LGBT rights are another important issue for Lyon. She’s a lesbian who founded the first LGBT support group in Elko last year. Both Lyon and her wife are veterans. In contrast to the Clintons, she said, Sanders spoke out against Don’t Ask Don’t Tell.

In the end, control of Nevada’s 43 delegates will come down in part to committed volunteers like Reyes and Lyon.

Jacklynn Williams, a transgender woman, is another LGBT activist in Elko. In  2008, when she was 18, she didn’t vote, but this year, she's discussing the election with friends and relatives.

“I've looked into Sanders, I've looked into Hillary, and I looked into Trump and I've done a lot of research, basically on their backgrounds and everything, and surprisingly, if I did vote, I would vote for Trump,” Williams said.

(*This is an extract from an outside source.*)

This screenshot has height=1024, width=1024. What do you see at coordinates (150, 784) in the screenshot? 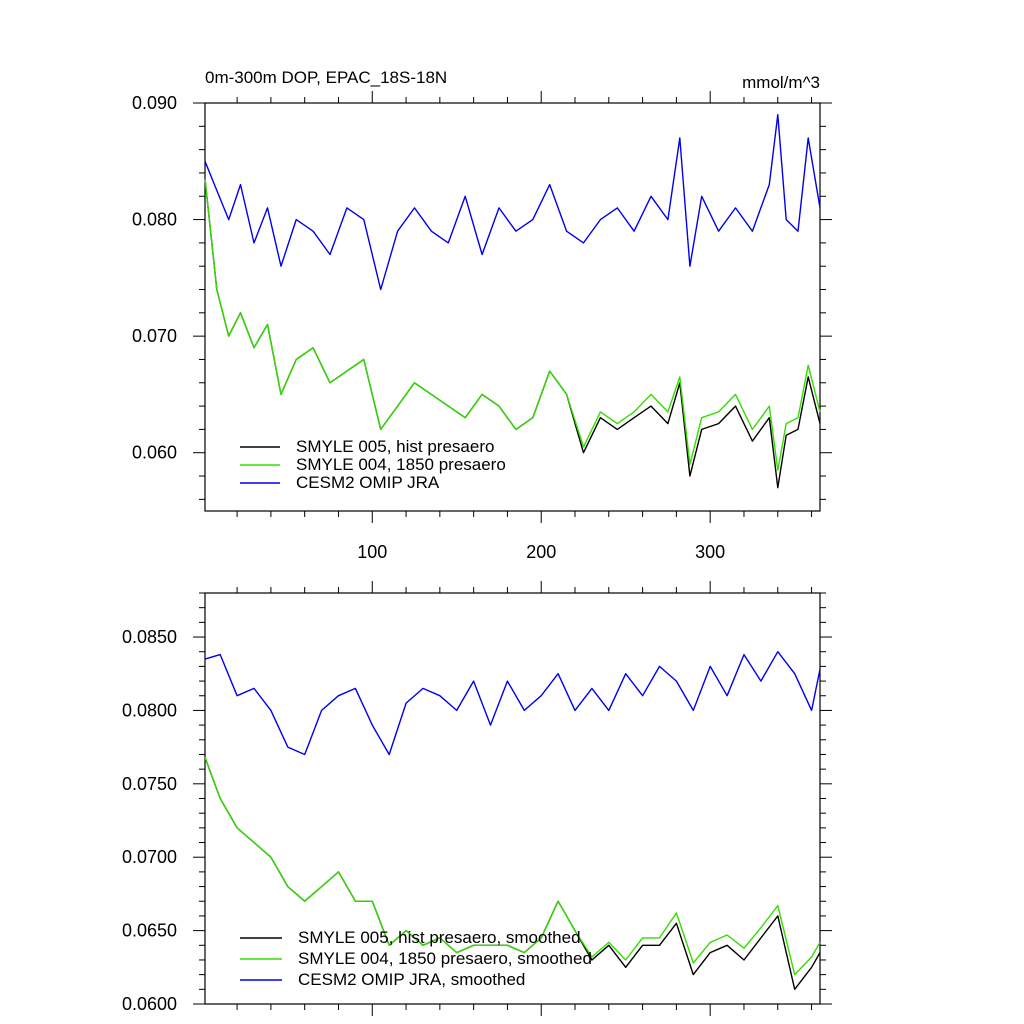
I see `chart-bottom-y-tick-label: 0.0750` at bounding box center [150, 784].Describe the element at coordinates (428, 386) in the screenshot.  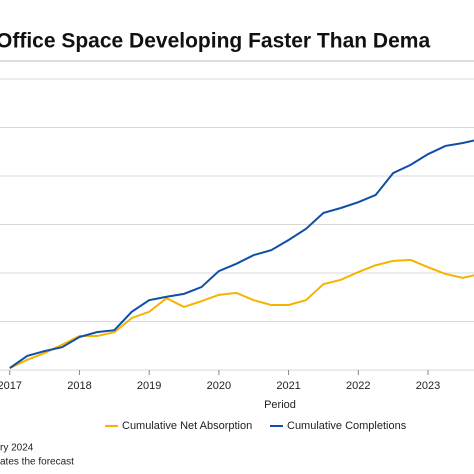
I see `x-tick-label: 2023` at that location. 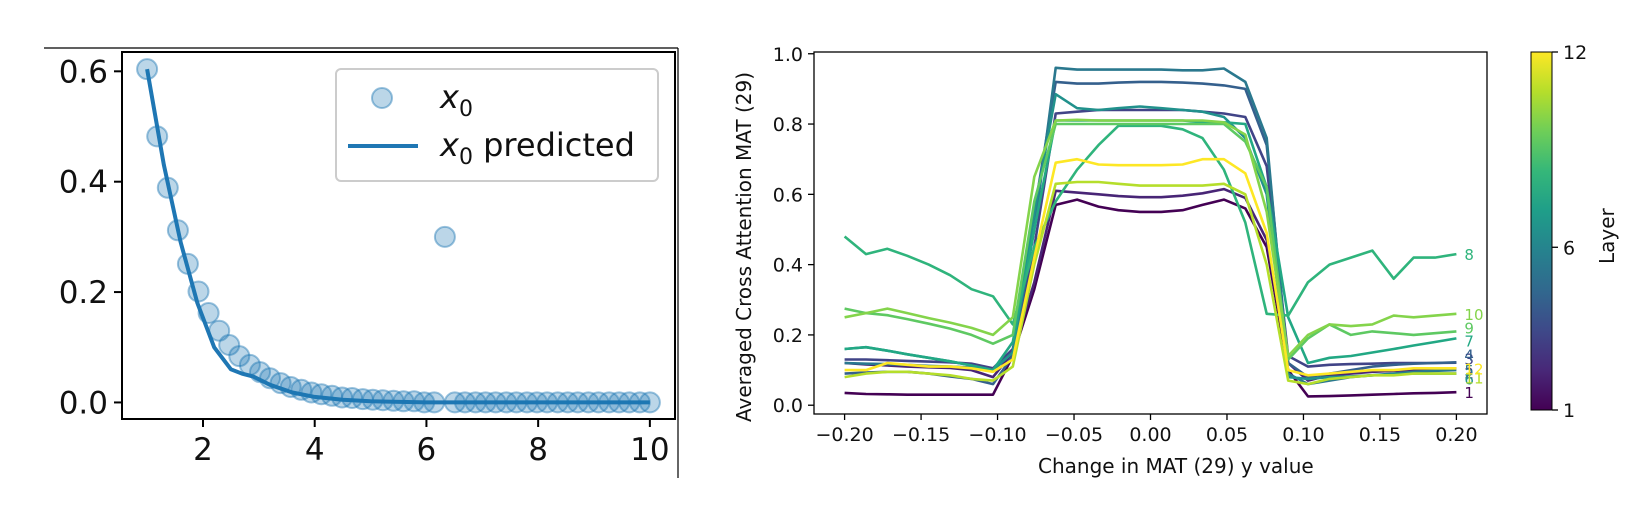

Trump is a less popular choice among younger voters, who, nationwide, are showing their  support for Sanders. But that’s not entirely the case in this part of Nevada.

Baby Bleu, an employee at one of Elko’s legal brothels, is still undecided. “I was born in ‘93,” she said. “I've never voted. This presidential election has me feeling very unexcited to be of legal age and I'm very disappointed at my choices.”

It’s that kind of disappointment that candidates hope to turn around as they criss-cross Nevada’s countryside.